У меня есть три прекрасные Библии: Мериана, которую завещала мне моя тетя, аббатиса Мобюиссон; люнебургское издание, которое очень хорошее, и еще одна, присланная мне в прошлом году принцессой Ольденбургской. Последняя похожа на меня, маленькая и толстая, и ни шрифт, ни гравюры в ней не так хороши, как в двух других. Когда я приехала во Францию, всем было запрещено читать Библию; последние несколько лет это было разрешено, но недавно Конституция (Unigenitus), о которой так много говорят, снова это запретила. Правда, никто не обращает внимания на этот запрет. Что касается меня, я смеюсь и говорю, что вполне готова подчиниться Конституции и обязуюсь не читать никакой французской Библии; на самом деле я никогда не открываю никаких, кроме своих немецких. Библия — это хорошая и полезная пища; и, более того, очень приятная. Но немецкие католики никогда к ней не прибегают, они так склонны к суевериям.
Когда человек жил так, как месье Лейбниц, я не могу поверить, что ему нужно иметь рядом священников; они ничему не могут его научить, ибо он знает больше, чем они. Привычка не формирует истинного страха Божьего, и причастие, рассматриваемое как результат привычки, не имеет моральной ценности, если сердце лишено похвальных чувств. Я не сомневаюсь в спасении месье Лейбница и думаю, что ему очень повезло, что он не страдал дольше.

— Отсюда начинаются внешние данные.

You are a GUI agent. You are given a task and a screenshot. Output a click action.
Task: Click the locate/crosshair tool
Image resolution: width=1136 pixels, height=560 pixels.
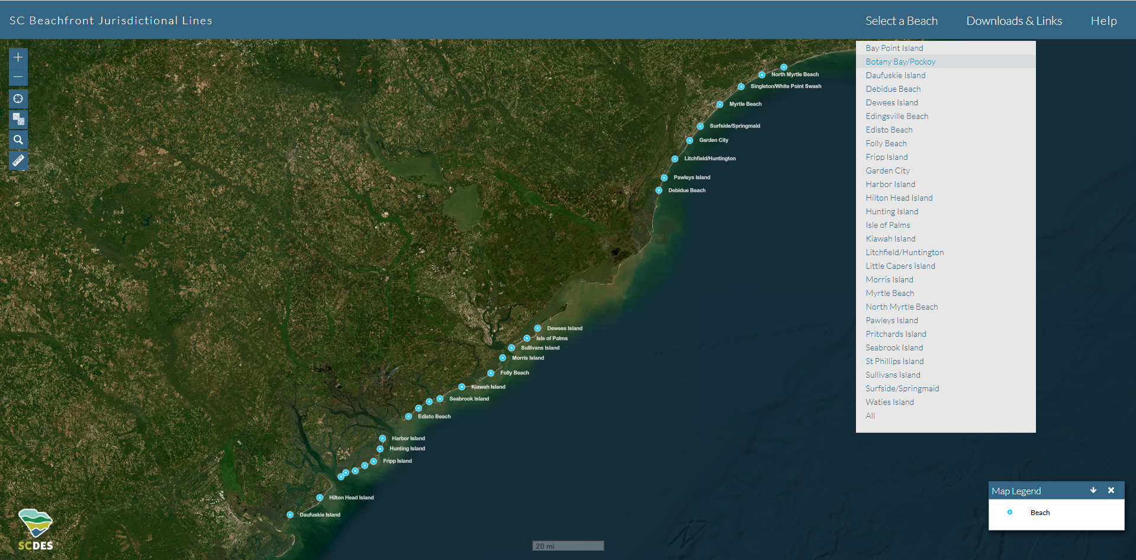click(18, 99)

Я знаю человека, который был очень близким другом одного ученого аббата. Тот аббат очень хорошо знал знаменитого Декарта в то время, когда он жил в Амстердаме, прежде чем отправиться в Швецию навестить королеву Кристину. Аббат часто рассказывал моему другу, что Декарт имел обыкновение смеяться над собственной системой и говорить: «Я задал им задачку; посмотрим, кто окажется достаточно глуп, чтобы за нее ухватиться» [или «попасться на нее»].

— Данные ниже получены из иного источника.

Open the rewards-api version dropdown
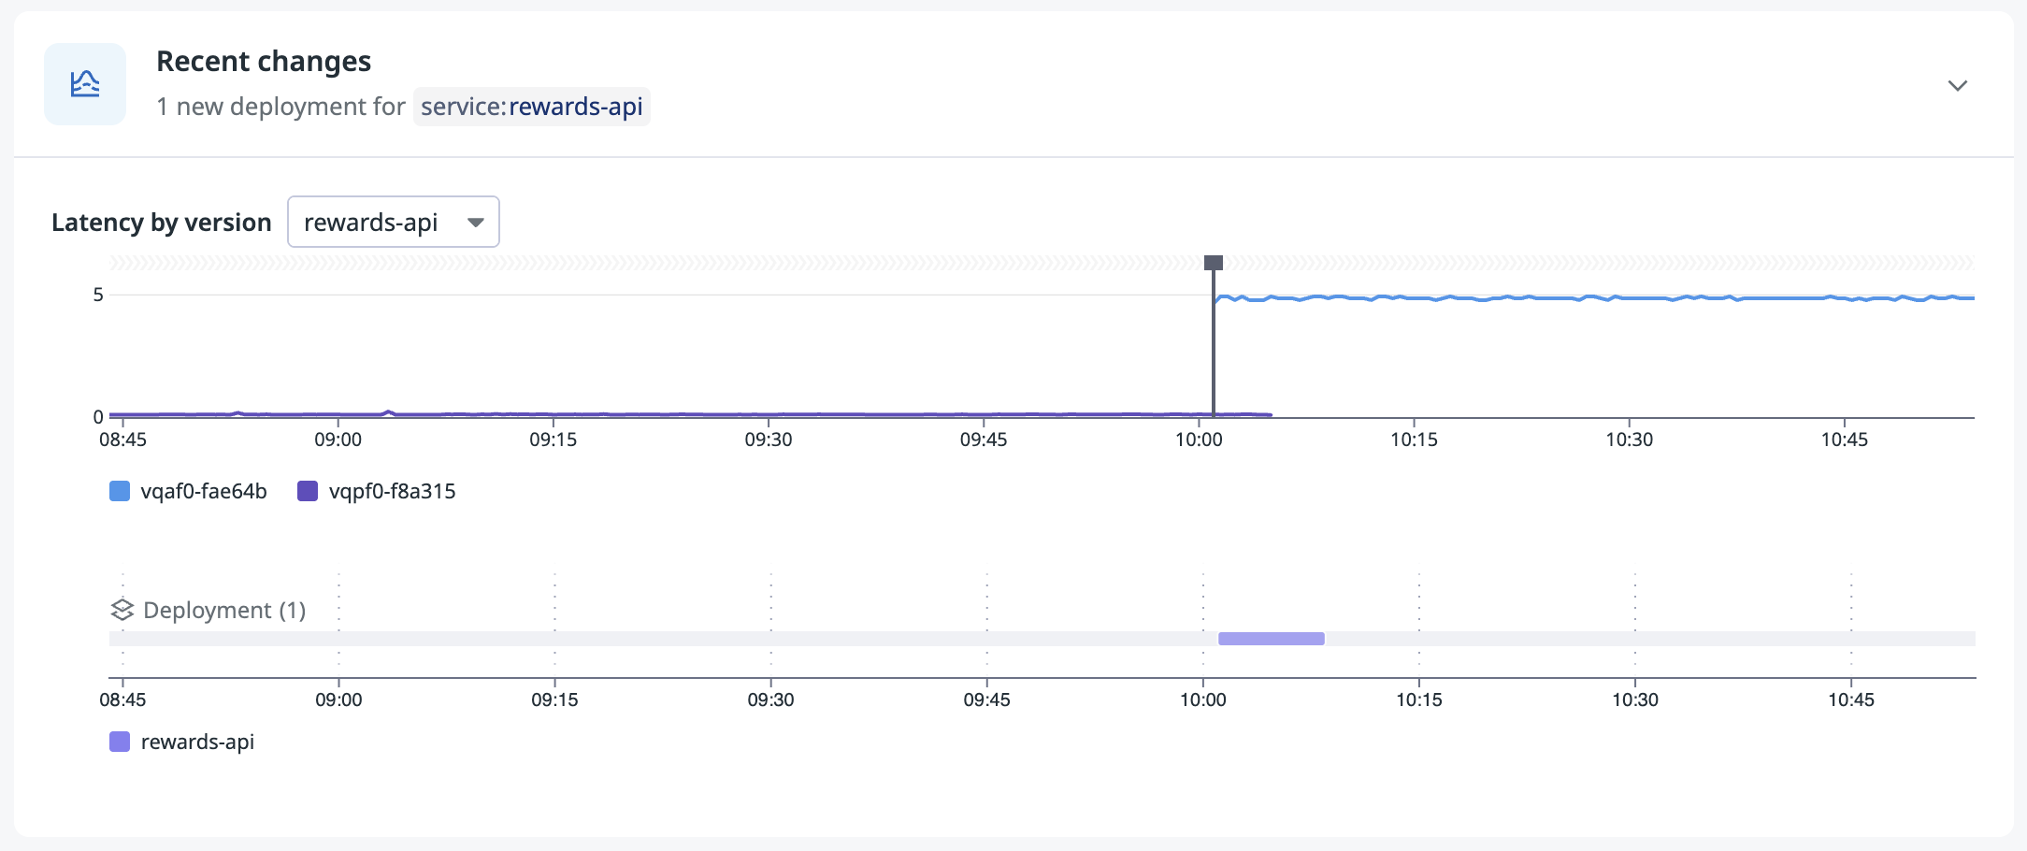Screen dimensions: 2027x851 click(393, 223)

Я видела того другого философа, месье де Ла Мот Ле Вайе; при всем своем таланте он суетился, как сумасшедший. Он всегда носил меховые сапоги и шапку на меху, которую никогда не снимал, очень широкие шейные платки и бархатный камзол.
Пока я была в Гейдельберге, я никогда не читала романов; Его Высочество, мой отец, не позволял мне этого делать; но с тех пор, как я здесь, я отлично наверстала упущенное. Нет таких, которых я бы не прочла: «Астрея», «Клеопатра», «Алефи», «Кассандра», «Полисандр» [собственное написание Мадам]. Кроме того, я читала и менее значительные: «Тарсис и Сели», «Лиссандр и Калиста», «Калоандро», «Эндимиро», «Амадис» (но из последнего я дошла только до семнадцатого тома, а их двадцать четыре); также «Роман романов», «Феаген и Хариклея», картины по которому есть в Фонтенбло в кабинете короля.

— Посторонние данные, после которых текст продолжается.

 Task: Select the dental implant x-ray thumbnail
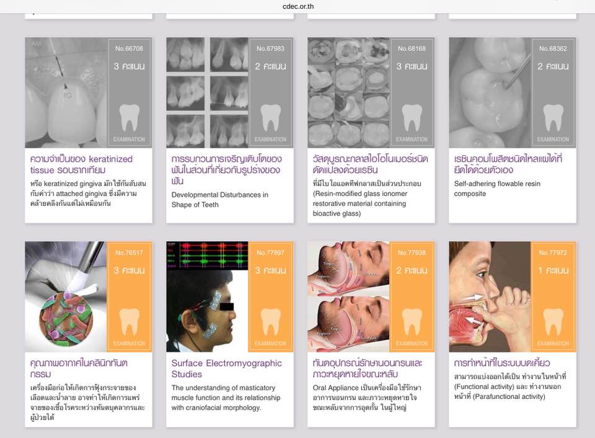pyautogui.click(x=66, y=92)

У монахов Сен-Мийеля есть оригинал «Мемуаров кардинала де Реца», и они напечатали и продали их в Нанси. В этом издании многого не хватает. Но мадам де Комартин, которая владеет мемуарами в рукописи, где не пропущено ни слова, упрямится и не дает их видеть, так что работа остается неполной.
Сен-Клу, 1720 г.
Я думаю, что Мадам [ее предшественница] была более обиженной, чем обидчицей; она имела дело с очень злыми людьми, о которых я могла бы рассказать много вещей, если бы захотела. Мадам была очень молода, красива, приятна и полна грации, и окружена величайшими кокетками в мире, любовницами врагов Мадам, которые стремились только к тому, чтобы втянуть ее в неприятности и поссорить с ней Месье. Здесь говорят, что она не была красива; но у нее было столько грации, что ей все шло. Она не была способна прощать и была полна решимости изгнать шевалье де Лоррена. В этом она преуспела, но это стоило ей жизни. Он прислал яд из Италии через провансальского дворянина по имени Морель, и в награду за это последний был сделан главным метрдотелем. Он грабил и обворовывал меня, и его заставили продать свою должность, за которую он выручил большую сумму. Этот Морель обладал дьявольской хитростью, но не знал ни закона, ни Евангелия. Он сам признавался мне, что ни во что не верит. Умирая, он и слышать не хотел о Боге и говорил о себе: «Оставьте эту тушу в покое; она больше ни на что не годна».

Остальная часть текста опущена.